Quantitative AI progress needs accurate and transparent evaluation

Benchmarking, contamination, and Goodhart’s Law

  • Many see public benchmarks as indispensable yet “toxic” once used for marketing and leaderboard clout.
  • Widespread web scraping means almost any public or semi-public test likely contaminates training data, including synthetic-benchmark “tricks” distilled from larger models.
  • Several comments frame this as Goodhart’s Law: once a metric becomes a target, the problem shifts from pure measurement to an adversarial game with recursive dynamics.

Public vs private evals; “write your own tests”

  • Some argue the only trustworthy tests are privately created benchmarks never published, especially for open models; any test used on closed models should be treated as “burned.”
  • Others counter that private tests are also biased; ultimately all tests—public or private—are fallible and partly belief-driven.
  • Despite issues, many prefer benchmarks over “vibes” and ignore PR claims about tiny deltas on obscure benchmarks.

Costs, compute, and math achievements

  • Tao’s emphasis on reporting success rates and per-trial cost resonates; selectively reporting only successes badly misrepresents true cost.
  • Commenters note recent IMO-style math claims: without transparent compute budgets and error rates, “gold medal” headlines are misleading.
  • Some stress differences in evaluation rigor (third-party judging vs self-judging) and liken overfitted “specialized models” to F1 cars winning kids’ races.

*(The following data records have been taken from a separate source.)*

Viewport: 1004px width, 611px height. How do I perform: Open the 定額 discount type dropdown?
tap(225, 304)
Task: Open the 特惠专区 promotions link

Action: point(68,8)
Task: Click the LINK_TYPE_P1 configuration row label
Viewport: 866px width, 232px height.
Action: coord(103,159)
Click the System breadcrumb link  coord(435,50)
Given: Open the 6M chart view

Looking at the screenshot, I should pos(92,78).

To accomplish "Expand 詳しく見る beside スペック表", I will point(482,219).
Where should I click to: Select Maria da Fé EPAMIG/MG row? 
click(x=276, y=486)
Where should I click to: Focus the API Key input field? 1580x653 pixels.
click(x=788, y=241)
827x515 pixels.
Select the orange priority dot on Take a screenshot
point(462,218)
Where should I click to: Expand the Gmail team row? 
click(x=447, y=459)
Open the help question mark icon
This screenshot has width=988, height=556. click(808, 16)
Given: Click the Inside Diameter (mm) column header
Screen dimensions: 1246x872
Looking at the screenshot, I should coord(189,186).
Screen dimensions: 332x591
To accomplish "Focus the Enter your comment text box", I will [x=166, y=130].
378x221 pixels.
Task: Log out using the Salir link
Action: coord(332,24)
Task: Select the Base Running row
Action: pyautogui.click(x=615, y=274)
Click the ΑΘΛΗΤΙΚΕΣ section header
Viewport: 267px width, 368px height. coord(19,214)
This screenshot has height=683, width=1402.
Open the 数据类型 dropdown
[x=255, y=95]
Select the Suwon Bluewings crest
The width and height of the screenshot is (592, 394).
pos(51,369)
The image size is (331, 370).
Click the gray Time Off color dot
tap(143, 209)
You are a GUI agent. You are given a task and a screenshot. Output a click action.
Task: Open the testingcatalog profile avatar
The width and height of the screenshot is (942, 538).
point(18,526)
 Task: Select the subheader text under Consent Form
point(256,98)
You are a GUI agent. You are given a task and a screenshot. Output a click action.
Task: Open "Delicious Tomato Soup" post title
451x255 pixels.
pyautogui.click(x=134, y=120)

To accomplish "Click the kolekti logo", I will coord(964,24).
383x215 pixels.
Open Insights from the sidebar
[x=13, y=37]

Training data overlap, originality, and gaming

  • Several argue compute is less central than curation: making training data include near-duplicates of test problems is the easiest “path to success.”
  • FrontierMath and similar incidents are cited as evidence that access to or proximity to eval data can distort results.
  • Debate arises over how much location-based tasks (e.g., GeoGuessr) are solved by memorized Street View vs genuine generalization; claims conflict and remain unresolved.

Alternative evaluation ideas and reforms

  • Suggestions include:
    • Task-specific, user-owned evals and simple tooling to build them.
    • Reporting cost–performance tradeoffs (e.g., ARC-AGI-style score vs price plots, human baselines).
    • Data-compression–style tests as a proxy for “understanding rules” vs mere extrapolation.
    • Pre-registered evals analogous to pre-registered studies to reduce post-hoc cherry-picking.

Ethics, social impact, and discourse quality

  • Some criticize purely “technical” discussion as ignoring environmental and social harms (energy, water, labor, displacement); others say not every technical note must restate ethics.
  • Disagreement over tone policing and “hyperbole” reflects broader frustration with polarized AI debates.
  • Several lament the low quality of AI-related discussion on social platforms compared to relatively higher (though imperfect) standards on HN.

Math, formal methods, and LLMs

  • For pure math, some see LLMs mainly as front-ends to formal systems (Lean, Isabelle), with symbolic methods providing reliability.
  • Others emphasize hard theoretical limits (e.g., halting problem) and argue the frontier is LLMs + proof assistants together, not one replacing the other.